Third, as a result of their theory, Reshef and Rastin never probe the ways in which the particular legal-administrative framework and kind of unionism established in Canada in the 1940s discourage self-activity among workers. Conservatism and “apathy” are assumed or asserted rather than explained. The authors end up crediting the mass mobilizations of the Days of Action to “union leaders’ proficiency at mobilization” (p. 161). This completely misses the significance of the popular upsurge of anti-Tory sentiment in Ontario, manifested in, for example, the participation of many thousands of non-unionized workers alongside unionists in demonstrations.

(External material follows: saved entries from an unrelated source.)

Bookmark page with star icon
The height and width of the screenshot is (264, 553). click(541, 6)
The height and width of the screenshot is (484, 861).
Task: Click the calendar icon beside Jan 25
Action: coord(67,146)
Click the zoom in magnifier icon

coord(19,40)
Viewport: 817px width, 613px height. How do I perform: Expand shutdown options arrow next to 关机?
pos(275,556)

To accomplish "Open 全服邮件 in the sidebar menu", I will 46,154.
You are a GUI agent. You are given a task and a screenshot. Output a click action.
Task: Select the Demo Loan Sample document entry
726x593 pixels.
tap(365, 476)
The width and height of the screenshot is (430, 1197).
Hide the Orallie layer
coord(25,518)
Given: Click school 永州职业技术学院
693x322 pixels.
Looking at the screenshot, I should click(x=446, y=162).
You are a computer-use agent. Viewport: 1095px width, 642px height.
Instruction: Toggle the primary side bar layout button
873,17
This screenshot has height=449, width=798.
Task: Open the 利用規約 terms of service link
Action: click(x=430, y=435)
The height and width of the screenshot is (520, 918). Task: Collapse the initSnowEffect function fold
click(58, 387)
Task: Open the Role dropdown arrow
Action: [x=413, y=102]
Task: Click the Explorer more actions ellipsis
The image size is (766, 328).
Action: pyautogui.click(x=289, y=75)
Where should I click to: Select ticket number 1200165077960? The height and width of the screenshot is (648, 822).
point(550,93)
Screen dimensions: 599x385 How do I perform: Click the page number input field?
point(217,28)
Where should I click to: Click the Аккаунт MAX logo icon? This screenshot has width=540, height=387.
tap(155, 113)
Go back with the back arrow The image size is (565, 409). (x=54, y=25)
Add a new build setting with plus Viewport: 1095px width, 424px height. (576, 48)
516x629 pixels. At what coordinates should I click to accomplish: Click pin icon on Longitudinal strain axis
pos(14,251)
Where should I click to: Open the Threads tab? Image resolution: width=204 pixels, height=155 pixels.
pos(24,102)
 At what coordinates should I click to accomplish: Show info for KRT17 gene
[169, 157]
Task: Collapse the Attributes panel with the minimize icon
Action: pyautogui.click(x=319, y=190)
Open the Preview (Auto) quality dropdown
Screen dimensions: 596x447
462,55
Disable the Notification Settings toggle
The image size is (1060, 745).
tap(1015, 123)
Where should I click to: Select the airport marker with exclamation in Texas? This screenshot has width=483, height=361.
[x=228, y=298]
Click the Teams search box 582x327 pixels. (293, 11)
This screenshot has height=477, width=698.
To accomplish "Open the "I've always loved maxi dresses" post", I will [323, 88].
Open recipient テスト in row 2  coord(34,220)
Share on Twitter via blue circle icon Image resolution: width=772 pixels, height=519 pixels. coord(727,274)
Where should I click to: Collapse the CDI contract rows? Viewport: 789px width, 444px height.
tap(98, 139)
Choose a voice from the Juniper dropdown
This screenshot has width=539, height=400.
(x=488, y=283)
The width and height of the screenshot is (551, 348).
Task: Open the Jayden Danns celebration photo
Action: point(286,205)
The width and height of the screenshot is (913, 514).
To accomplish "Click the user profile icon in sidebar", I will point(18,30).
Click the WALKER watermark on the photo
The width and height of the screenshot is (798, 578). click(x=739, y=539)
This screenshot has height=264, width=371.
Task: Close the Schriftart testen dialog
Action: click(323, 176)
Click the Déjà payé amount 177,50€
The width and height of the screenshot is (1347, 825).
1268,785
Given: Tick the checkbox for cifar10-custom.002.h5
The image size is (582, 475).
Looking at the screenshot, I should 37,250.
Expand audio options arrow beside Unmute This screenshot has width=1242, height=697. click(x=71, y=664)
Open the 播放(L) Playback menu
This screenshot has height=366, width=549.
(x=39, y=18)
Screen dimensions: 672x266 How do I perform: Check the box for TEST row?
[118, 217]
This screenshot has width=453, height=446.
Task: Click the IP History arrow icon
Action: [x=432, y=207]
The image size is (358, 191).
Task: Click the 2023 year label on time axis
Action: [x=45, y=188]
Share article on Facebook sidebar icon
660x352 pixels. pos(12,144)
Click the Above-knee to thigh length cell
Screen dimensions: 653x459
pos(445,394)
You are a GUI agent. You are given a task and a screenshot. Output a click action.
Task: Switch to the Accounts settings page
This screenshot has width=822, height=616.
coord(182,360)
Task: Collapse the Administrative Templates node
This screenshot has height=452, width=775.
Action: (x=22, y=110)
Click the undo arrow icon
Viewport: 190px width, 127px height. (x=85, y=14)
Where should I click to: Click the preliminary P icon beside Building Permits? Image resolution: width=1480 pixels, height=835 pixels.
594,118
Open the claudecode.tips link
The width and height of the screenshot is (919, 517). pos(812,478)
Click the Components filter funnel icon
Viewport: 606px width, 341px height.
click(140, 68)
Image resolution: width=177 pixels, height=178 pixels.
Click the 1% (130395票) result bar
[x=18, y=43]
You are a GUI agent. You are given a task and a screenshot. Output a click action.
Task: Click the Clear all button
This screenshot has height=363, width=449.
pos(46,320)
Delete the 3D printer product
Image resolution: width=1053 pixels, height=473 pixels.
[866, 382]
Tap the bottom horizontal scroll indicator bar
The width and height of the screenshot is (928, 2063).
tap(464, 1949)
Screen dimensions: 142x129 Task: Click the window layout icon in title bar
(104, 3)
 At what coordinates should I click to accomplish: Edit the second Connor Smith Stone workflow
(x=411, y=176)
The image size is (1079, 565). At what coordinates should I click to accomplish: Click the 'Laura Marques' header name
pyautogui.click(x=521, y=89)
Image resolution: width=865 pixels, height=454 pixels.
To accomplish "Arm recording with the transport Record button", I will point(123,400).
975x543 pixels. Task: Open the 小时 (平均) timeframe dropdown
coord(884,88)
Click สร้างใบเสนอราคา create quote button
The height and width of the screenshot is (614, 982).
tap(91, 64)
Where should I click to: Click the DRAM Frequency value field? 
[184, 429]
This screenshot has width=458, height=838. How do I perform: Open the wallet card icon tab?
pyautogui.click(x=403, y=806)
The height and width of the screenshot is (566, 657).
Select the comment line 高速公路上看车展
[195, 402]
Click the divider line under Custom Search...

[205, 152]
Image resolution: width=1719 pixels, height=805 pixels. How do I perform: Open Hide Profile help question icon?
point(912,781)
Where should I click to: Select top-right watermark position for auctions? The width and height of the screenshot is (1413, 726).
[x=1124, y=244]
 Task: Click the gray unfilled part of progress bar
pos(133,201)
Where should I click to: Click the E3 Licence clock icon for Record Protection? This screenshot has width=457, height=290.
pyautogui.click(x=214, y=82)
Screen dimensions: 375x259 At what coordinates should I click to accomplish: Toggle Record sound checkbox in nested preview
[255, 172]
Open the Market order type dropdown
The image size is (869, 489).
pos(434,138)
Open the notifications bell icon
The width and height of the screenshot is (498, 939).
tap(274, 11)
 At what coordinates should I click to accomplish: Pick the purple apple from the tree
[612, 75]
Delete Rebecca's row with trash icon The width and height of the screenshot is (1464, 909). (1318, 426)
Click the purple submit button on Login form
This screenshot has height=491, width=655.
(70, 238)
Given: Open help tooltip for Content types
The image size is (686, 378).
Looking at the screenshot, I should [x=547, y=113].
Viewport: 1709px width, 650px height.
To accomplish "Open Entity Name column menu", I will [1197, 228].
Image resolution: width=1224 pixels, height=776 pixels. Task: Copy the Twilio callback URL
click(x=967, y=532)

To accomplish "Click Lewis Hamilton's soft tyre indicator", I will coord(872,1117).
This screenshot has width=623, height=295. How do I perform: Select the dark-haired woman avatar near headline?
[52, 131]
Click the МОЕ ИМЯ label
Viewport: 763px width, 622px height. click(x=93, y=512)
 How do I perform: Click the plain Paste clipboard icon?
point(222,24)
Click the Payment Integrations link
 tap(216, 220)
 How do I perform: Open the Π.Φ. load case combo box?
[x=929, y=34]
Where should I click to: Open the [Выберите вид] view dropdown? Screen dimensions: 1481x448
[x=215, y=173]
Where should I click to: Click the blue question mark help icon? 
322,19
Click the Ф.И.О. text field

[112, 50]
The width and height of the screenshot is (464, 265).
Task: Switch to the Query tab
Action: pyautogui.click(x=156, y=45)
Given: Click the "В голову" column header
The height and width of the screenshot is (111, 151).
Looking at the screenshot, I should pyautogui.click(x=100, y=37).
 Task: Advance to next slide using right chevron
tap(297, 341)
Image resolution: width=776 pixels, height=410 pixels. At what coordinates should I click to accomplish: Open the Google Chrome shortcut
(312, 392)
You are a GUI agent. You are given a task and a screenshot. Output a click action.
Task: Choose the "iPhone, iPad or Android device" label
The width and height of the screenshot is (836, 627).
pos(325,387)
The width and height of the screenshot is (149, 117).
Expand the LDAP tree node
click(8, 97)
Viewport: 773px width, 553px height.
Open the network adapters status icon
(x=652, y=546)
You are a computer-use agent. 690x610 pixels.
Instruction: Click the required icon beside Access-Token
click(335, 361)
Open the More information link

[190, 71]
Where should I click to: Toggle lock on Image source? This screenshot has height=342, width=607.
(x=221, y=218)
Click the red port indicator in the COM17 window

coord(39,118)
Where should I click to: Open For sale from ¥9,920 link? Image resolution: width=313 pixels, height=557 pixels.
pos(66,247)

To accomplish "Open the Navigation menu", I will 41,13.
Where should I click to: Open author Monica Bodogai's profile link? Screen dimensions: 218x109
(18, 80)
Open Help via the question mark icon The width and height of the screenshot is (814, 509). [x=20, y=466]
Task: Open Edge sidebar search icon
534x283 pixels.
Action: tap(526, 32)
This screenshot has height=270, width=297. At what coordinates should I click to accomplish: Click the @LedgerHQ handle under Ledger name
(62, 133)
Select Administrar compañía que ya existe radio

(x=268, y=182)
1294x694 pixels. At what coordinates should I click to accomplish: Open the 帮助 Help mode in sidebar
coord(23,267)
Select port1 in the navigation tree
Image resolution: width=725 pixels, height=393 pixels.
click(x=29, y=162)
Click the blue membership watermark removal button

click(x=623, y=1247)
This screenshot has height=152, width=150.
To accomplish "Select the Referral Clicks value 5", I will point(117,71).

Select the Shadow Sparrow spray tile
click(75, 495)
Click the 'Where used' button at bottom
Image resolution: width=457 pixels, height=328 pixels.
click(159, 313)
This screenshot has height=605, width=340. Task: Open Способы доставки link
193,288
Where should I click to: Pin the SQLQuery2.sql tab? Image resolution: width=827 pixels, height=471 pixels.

Finally, on the issue of labour strategy, Reshef and Rastin’s conclusion that cooperation with neoliberal governments may be advisable does not take into account the effects that such an approach has had on unions in Quebec, the USA and the EU. The authors never consider whether the more appropriate lesson for unionists to draw from the Ontario and Alberta experiences is the need to develop the capacity to mobilize more powerful forms of labour collective action. These weaknesses make Unions in the Time of Revolution an interesting but ultimately disappointing study of an important subject.